Electrowetting and Its Applications in Adaptive Electronics Cooling, Optofluidic Solar Concentrators and Agile Beam Steering for Automatic Driving

#Solar #Cells #Optofluidics #Beam #Steering

First, we introduce electrowetting-based digital microfluidics for hot spot cooling of electronics systems. In response to the rapid advances in microelectronics, novel cooling technologies are needed to meet increasing cooling requirements. As a paradigm-shifting technique, electrowetting-on-dielectric (EWOD) uses electric potential to control the movement of a liquid droplet on a dielectric surface. We have developed an EWOD-based microfluidic technique for active and adaptive thermal management of on-chip hot spots. A two-dimensional array of control electrodes was patterned on the chip surface for EWOD operations. By applying AC voltages with appropriate sequence and timing to the coplanar electrode units, we are able to transport microdroplets of tens of mL along a programmable path. Without the need of external pumps and valves, the droplets are precisely delivered to cooling targets. With the driving voltage as low as 40 VAC, we demonstrate high heat flux (7.6 W/cm²) cooling on a hot spot. The EWOD-induced internal circulation within the droplets leads to a time-averaged Nusselt number of ~45.

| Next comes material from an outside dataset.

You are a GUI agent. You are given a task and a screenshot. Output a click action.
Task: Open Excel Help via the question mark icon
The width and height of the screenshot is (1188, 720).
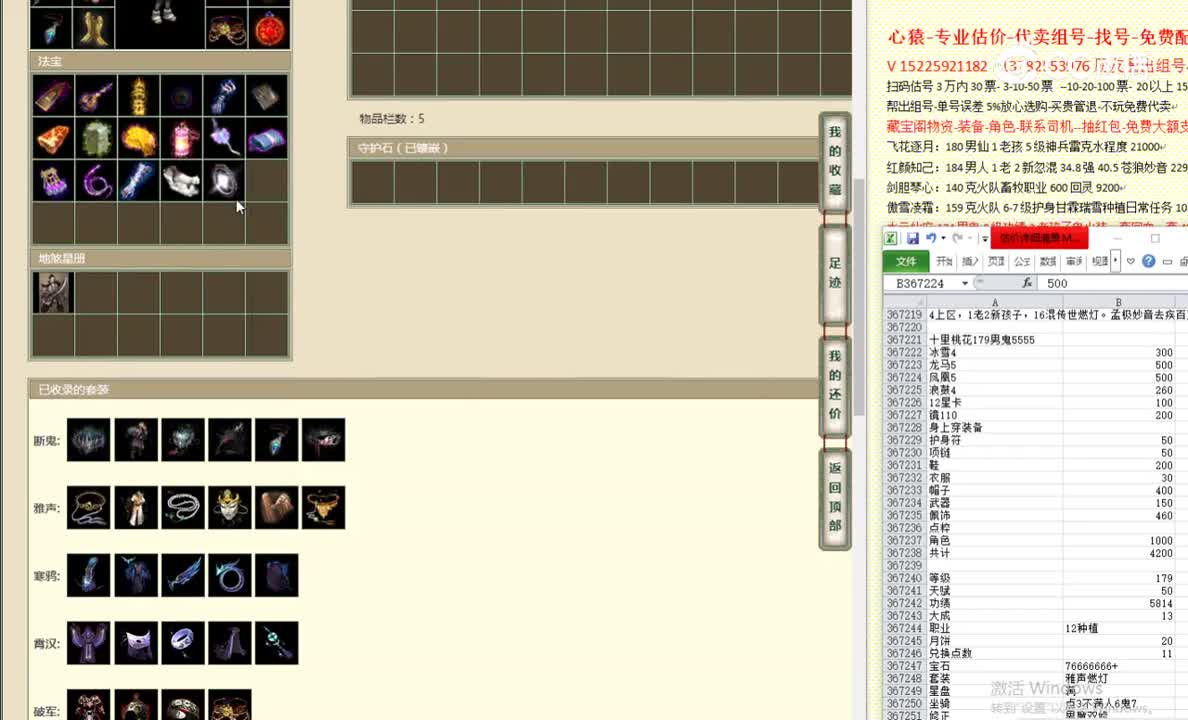pyautogui.click(x=1150, y=261)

Next, we introduce a novel optofluidic solar concentration system based on electrowetting tracking. With two immiscible fluids in a transparent cell, we can actively control the orientation of fluid–fluid interface via electrowetting. The naturally-formed meniscus between the two liquids can function as a dynamic optical prism for solar tracking and sunlight steering. An integrated optofluidic solar concentrator can be constructed from the liquid prism tracker in combination with a fixed and static optical condenser (Fresnel lens). Therefore, the liquid prisms can adaptively focus sunlight on a concentrating photovoltaic (CPV) cell sitting on the focus of the Fresnel lens as the sun moves. Because of the unique design, electrowetting tracking allows the concentrator to adaptively track both the daily and seasonal changes of the sun’s orbit (dual-axis tracking) without bulky, expensive and inefficient mechanical moving parts. This approach can potentially reduce capital costs for CPV and increases operational efficiency by eliminating the power consumption of mechanical tracking. Importantly, the elimination of bulky tracking hardware and quiet operation will allow extensive residential deployment of concentrated

solar power. In comparison with traditional silicon-based photovoltaic (PV) solar cells, the electrowetting-based self-tracking technology will generate ~70% more green energy with a 50% cost reduction.

Last, we introduce reconfigurable beam steering components, which are indispensable to support optical and photonic network systems operating with high adaptability and with various functions. Currently, almost all such components are made of solid parts whose structures are rigid, and hence their functions are difficult to be reconfigured. Also, optical concentration beam steering is still a very challenging problem compared to radio frequency/microwave steering. Here we show a watermill-like beam steering system that can adaptively guide concentrating optical beam to targeted receivers. The system comprises a liquid droplet actuation mechanism based on electrowetting-on-dielectric, a superlattice-structured rotation hub, and an enhanced optical reflecting membrane. The specular reflector can be adaptively tuned within the lateral orientation of 360°, and the steering speed can reach ~353.5° s⁻¹. This work demonstrates the feasibility of driving a macro-size solid structure with liquid microdroplets, opening a new avenue for developing reconfigurable components such as optical switches in next-generation sensor networks and LIDAR system for automatic driving.